Activists dressed as Heads of State in suits and papier-mâché heads flounder in a life raft and strand on the ice in the Arctic Ocean. The portrayed Heads of State include Barack Obama (US), Vladimir Putin (Russia), David Cameron (UK), François Hollande (France), Stephen Harper (Canada), Angela Merkel (Germany) and Narendra Modi (India). The images are taken during a Greenpeace ship tour near Svalbard earlier this month, in the lead up to the UN Climate Summit the 23th of September. 09/07/2014 © Christian Åslund / Greenpeace

I’m probably one of a handful of Filipinos to ever make it to the Arctic. What struck me the most during my trip are the similarities that could be drawn between the Arctic and the Philippines despite being 8,500 kilometers apart. For instance, both my country and the Arctic are at the forefront in terms of climate change impacts. The astounding beauty of the Arctic’s ecosystem disguises the danger that we will lose it forever. In the same way, the resilience of Filipinos, the capacity to give a big smile despite the suffering, hides the difficulties the country is reeling from in the face of extreme weather events.
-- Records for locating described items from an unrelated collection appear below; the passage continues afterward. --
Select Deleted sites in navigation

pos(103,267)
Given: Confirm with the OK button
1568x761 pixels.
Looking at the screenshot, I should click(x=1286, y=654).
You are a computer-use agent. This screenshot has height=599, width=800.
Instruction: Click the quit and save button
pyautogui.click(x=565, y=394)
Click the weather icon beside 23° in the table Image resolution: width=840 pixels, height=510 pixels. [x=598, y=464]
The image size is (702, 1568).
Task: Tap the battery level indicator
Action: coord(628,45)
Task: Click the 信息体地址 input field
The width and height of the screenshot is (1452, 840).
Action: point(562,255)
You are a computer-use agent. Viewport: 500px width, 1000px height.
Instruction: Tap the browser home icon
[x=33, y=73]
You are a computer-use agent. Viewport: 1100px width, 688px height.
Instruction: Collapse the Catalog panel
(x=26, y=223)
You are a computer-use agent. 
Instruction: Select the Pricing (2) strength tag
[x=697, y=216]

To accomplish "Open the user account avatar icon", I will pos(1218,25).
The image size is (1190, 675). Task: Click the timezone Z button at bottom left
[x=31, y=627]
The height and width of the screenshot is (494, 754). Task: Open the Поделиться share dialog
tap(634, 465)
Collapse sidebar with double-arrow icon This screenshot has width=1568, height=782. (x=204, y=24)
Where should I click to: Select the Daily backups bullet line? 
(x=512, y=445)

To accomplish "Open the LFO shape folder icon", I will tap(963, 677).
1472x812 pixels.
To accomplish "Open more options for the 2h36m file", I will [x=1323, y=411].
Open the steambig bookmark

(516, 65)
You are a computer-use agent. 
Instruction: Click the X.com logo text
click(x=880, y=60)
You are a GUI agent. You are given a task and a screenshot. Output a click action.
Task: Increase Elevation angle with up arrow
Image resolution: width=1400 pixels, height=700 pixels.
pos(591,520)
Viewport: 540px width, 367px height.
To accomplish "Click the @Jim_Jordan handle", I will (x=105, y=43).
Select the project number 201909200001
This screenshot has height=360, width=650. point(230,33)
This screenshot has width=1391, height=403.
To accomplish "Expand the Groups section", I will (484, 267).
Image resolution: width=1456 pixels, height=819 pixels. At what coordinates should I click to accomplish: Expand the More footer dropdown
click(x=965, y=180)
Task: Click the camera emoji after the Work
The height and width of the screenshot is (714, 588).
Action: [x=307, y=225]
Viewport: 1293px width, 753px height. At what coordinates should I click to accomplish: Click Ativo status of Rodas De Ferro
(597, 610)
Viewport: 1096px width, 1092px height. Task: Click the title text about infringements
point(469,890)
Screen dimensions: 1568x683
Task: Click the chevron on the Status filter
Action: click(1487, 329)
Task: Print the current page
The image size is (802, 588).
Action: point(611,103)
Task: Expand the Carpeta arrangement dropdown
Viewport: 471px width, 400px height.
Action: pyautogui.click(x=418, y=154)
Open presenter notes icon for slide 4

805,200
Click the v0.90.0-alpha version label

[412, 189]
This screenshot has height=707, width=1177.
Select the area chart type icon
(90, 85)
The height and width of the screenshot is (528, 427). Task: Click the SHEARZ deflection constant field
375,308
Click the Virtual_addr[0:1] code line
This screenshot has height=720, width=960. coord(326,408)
I was onboard the MV Esperanza’s ship tour as part of the Save the Arctic campaign. The campaign aims to emphasize and draw attention to the Arctic’s ice cover disappearing rapidly because of the warming planet.

Onboard the ship tour were different esteemed personalities from across the world. Emma Thompson told Australian Prime Minister Tony Abbott that “climate change is real” while onboard. Philippine Climate Change Commissioner, Yeb Sano made an appeal that the “Arctic is worth saving”. President Anote Tong connected the dots between the melting ice and the threat of sea level rise to Kiribati.  

The ship tour has produced stunning images of the Arctic as well as images that seek to draw attention to its plight.

One such image is that of the heads of states on floating sea ice.

Activists dressed as Heads of State in suits and papier-mâché heads flounder in a life raft and strand on the ice in the Arctic Ocean. The portrayed Heads of State include Barack Obama (US), Vladimir Putin (Russia), David Cameron (UK), François Hollande (France), Stephen Harper (Canada), Angela Merkel (Germany) and Narendra Modi (India). The images are taken during a Greenpeace ship tour near Svalbard earlier this month, in the lead up to the UN Climate Summit the 23th of September. 09/07/2014 © Christian Åslund / Greenpeace

As the crew and activists step into the inflatables to look for ice floes where we could take pictures of the papier-mache heads of states, I couldn’t stop myself from daydreaming that we are putting the real heads of states onto the ice floes. They need to agree on ambitious climate action and a transition towards a 100% renewable energy future with the melting ice under their feet counting down to zero. This will certainly inject an apparently missing sense of urgency and reality.

This is indeed the intention of the image. Heads of states cannot continue to deny (i.e. Abbott), ignore (i.e. Harper) or sweet-talk their way out of ambitious climate action (Obama et al). The ice represents the diminishing margin that we have for ambitious climate action before we cross over to the irreversible impacts threshold.

Today, these politicians will deliver their prepared speeches at the New York Climate Summit. We all know what they are going to say. Some of these speeches will admire what they are doing at home despite glaring evidence that they are not doing enough. It will hide the fact that they are protecting the interests of the polluters more than the people. The eloquent deceit by some will continue despite the appeals by vulnerable countries on the same stage for them to do more to combat the increase warming of our planet.

This, however, is not the real story of the summit. At best, these politicians are a sideshow. The biggest story is the biggest climate march in history – the hundreds of thousands in the streets of New York and across cities all over the world demanding climate action.

To our dear politicians, please commit this to your memories:

Remember the six million people that pledged support against oil drilling in the Arctic…

The more than two million that signed the petition a few days ago calling for a transition to 100% renewable energy by 2050…

The hundreds of thousands marching in the streets of New York and cities all over the world demanding climate action…

The intensified uprising against coal and other fossil fuel projects in your home country?

Resistance against polluters, my dear politicians, is the new normal. Listen to the people, an energy revolution is coming.

Jasper Inventor is a Climate and Energy Campaigner with Greenpeace International.